_What to work on_
Beginning with the top line of the listing below, give again every line up to and including the line with "Task: Toggle Chroniony"; pictures do not belong in the copy.

_Material for the task_

☆ ☆ ☆

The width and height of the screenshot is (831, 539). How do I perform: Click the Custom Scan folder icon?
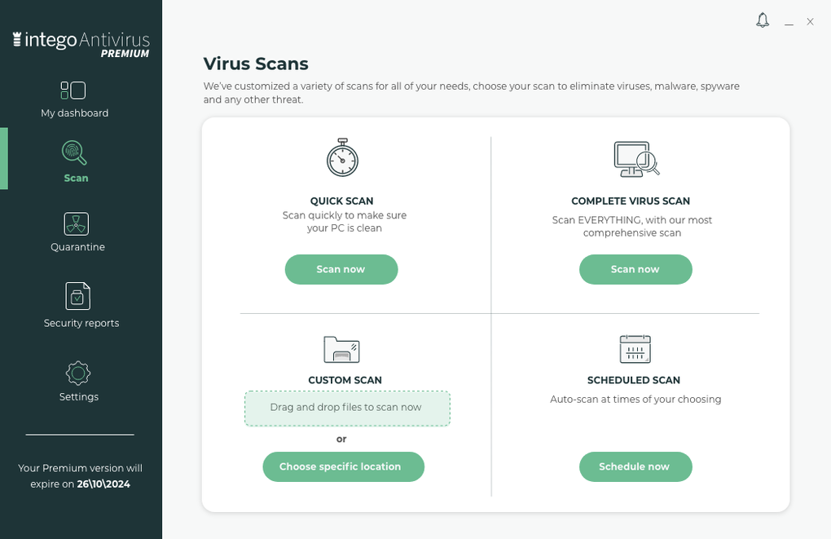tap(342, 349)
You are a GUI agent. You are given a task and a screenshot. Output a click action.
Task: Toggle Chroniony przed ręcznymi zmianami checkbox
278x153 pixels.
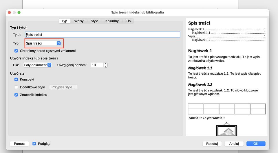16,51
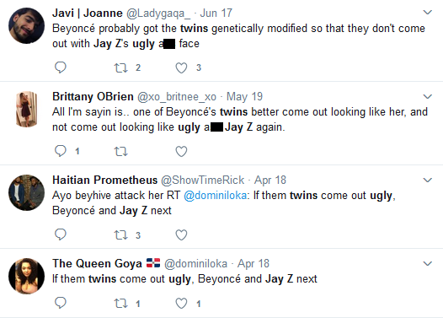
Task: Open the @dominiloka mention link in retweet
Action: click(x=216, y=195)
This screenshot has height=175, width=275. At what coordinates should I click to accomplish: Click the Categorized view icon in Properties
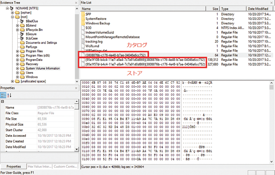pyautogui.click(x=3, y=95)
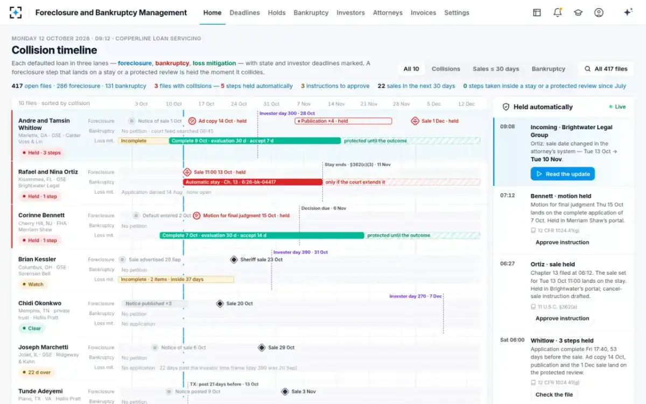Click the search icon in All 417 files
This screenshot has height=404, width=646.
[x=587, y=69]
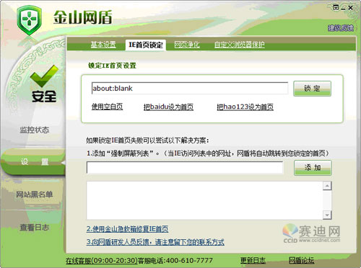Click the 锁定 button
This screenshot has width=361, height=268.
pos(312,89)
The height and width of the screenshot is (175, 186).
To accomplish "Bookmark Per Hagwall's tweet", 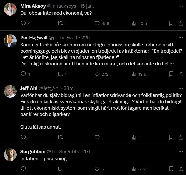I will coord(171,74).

☆ ☆ ☆

_Answer for the task_
The width and height of the screenshot is (831, 539). How do I perform: Click the Custom Scan folder icon?
tap(342, 349)
You are a GUI agent. You are given a task and a screenshot. Output a click action.
Task: Toggle Chroniony przed ręcznymi zmianami checkbox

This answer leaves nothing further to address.